I know clustering needs to be rebuilt if a table or partition is changed after the clustering, but unless I've made a note of when I last clustered a table, how can I tell when I need to do it again?
I can use this query to tell me what table(s) have one or more clustered indexes
SELECT *
FROM pg_class c
JOIN pg_index i ON i.indrelid = c.oid
WHERE relkind = 'r' AND relhasindex AND i.indisclustered
My questions are.
I've noticed that it takes just as long to re-build a clustered index as it does to build it in the first place (even if the table hasn't been touched in the meantime). So I want to avoid re-clustering unless I know the table needs it.

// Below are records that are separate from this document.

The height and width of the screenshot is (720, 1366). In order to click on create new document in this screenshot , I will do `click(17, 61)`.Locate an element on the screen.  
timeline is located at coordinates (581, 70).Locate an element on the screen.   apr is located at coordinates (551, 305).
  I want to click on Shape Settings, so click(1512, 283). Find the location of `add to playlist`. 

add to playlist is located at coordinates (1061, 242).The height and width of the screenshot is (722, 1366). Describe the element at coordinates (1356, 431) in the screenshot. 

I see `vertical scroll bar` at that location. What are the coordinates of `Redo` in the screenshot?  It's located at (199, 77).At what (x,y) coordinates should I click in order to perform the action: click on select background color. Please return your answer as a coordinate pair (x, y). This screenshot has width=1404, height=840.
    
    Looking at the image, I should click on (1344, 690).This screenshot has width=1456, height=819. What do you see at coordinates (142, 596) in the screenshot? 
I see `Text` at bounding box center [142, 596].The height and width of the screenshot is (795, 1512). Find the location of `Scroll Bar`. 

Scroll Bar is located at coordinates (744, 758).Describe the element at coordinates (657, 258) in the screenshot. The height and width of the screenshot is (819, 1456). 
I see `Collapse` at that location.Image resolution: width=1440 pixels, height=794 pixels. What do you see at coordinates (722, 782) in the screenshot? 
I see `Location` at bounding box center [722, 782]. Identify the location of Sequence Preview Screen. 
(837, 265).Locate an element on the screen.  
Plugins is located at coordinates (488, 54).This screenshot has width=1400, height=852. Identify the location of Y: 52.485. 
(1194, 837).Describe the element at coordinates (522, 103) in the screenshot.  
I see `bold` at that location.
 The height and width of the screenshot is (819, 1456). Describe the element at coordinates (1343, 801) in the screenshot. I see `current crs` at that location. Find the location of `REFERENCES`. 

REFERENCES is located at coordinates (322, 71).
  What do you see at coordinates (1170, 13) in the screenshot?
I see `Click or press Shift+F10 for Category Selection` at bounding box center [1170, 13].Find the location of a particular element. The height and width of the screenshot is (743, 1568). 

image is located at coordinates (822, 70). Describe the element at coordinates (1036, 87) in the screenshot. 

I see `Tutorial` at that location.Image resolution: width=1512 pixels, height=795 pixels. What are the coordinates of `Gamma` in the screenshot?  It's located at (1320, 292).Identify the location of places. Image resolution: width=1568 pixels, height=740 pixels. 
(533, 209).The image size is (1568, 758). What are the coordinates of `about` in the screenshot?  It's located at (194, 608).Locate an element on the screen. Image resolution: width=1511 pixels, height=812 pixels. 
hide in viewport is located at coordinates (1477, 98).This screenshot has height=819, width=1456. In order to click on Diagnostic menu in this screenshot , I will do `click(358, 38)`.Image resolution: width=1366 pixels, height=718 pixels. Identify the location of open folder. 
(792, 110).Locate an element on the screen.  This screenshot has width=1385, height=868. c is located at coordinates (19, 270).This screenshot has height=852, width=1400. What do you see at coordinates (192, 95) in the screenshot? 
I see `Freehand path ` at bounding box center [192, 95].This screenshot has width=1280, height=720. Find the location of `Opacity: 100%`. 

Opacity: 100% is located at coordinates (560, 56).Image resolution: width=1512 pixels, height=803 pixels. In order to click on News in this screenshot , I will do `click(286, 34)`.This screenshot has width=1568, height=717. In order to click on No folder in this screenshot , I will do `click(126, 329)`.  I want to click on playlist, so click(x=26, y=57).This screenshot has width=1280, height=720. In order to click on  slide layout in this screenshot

UPDATE for clarity (I hope)
If I use this command....
CLUSTER tableA USING tableA_idx1;
To tell which index was last used to cluster the table, use the pg_index
system catalog.
Query the table for all indexes that belong to your table and see which one has indisclustered
set. A table can only be clustered by a single index at a time.
There is no way to find out when the table was last clustered, but that's not very interesting anyway. What you want to know is how good the clustering still is.
To find that, query the pg_stats
line for the column on which you clustered. If correlation
is close to 1, you are still good. The smaller the value gets, the more clustering is indicated.